Oil Prices Trim Gains After Trump Delays Iran Strike
Oil prices pared gains on Monday (May 18) after U.S. President Donald Trump said he was delaying a planned military strike on Iran, following requests from several Middle Eastern countries and claims that “serious negotiations” were underway. The statement eased some of the risk premium that had accumulated in energy markets.
At 3:45 p.m. ET, the July Brent contract fell 0.2% to $109.09 per barrel. July WTI rose 0.9% to $101.90 per barrel, reflecting continued volatility in trading amid the tension between escalation risks and hopes for diplomacy.
Prices had previously rallied as the U.S.-Iran standoff remained unresolved, a new drone incident in the Gulf kept tensions high, and the Strait of Hormuz remained virtually closed to energy flows.
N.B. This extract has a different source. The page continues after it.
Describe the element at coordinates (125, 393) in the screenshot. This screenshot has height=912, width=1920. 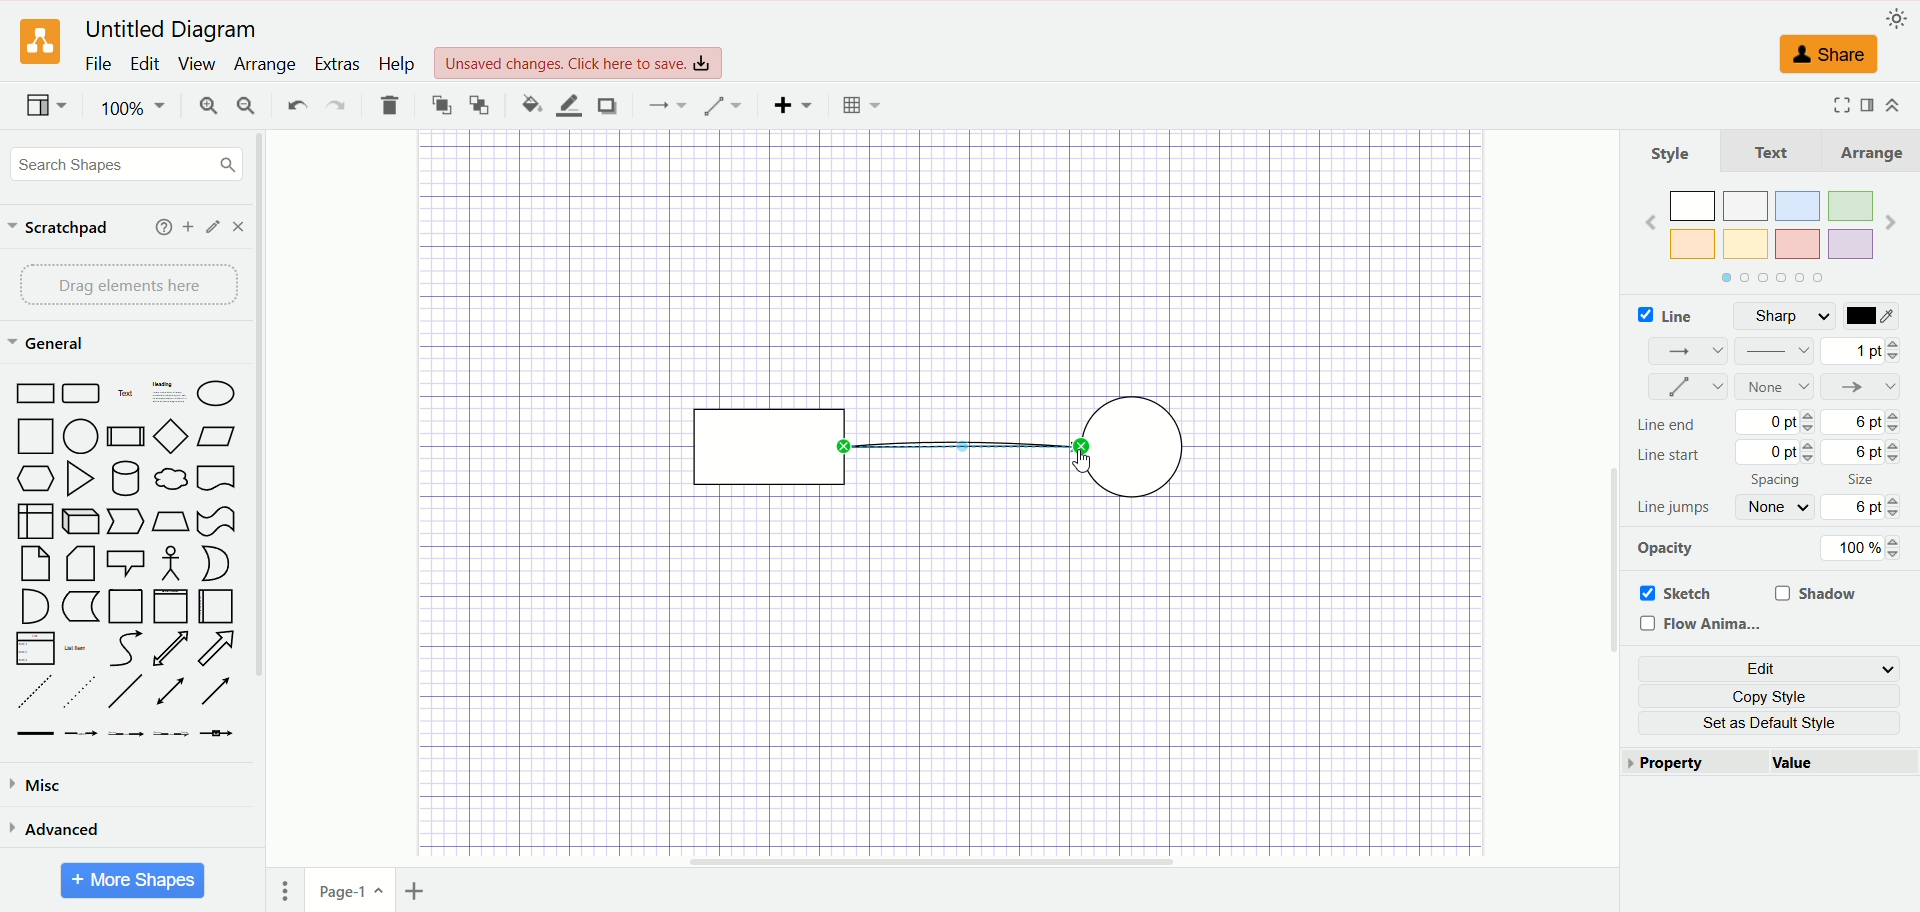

The risk of physical supply disruptions was a market focus, especially as shipping from the Gulf plays a significant role in global oil supplies.
Trump stated that he ordered the U.S. military to postpone the strikes originally scheduled for Tuesday, following requests from Qatar, Saudi Arabia, and the United Arab Emirates. However, he emphasized that the military must remain ready to launch a large-scale strike "at a moment's notice" if an acceptable agreement is not reached, and emphasized that a deal must ensure Iran does not acquire nuclear weapons.
The two sides remain divided on key issues. Washington demands that Iran abandon its nuclear ambitions, hand over its enriched uranium, and reopen Hormuz. Iran demands a cessation of hostilities on all fronts, compensation for war damages, and an end to the US naval blockade of its ports and coastline, while rejecting demands to end nuclear activities, a key point of contention.
For the market, this dynamic is crucial because energy supply risks directly impact the inflation outlook and interest rate expectations. Sustained high oil prices could intensify price pressures and push the market back up bets on tighter policy. The focus will now be on concrete signals from the negotiation process, the operational status of Hormuz, and developments in security incidents in the Gulf that could trigger rapid changes in oil risk premiums.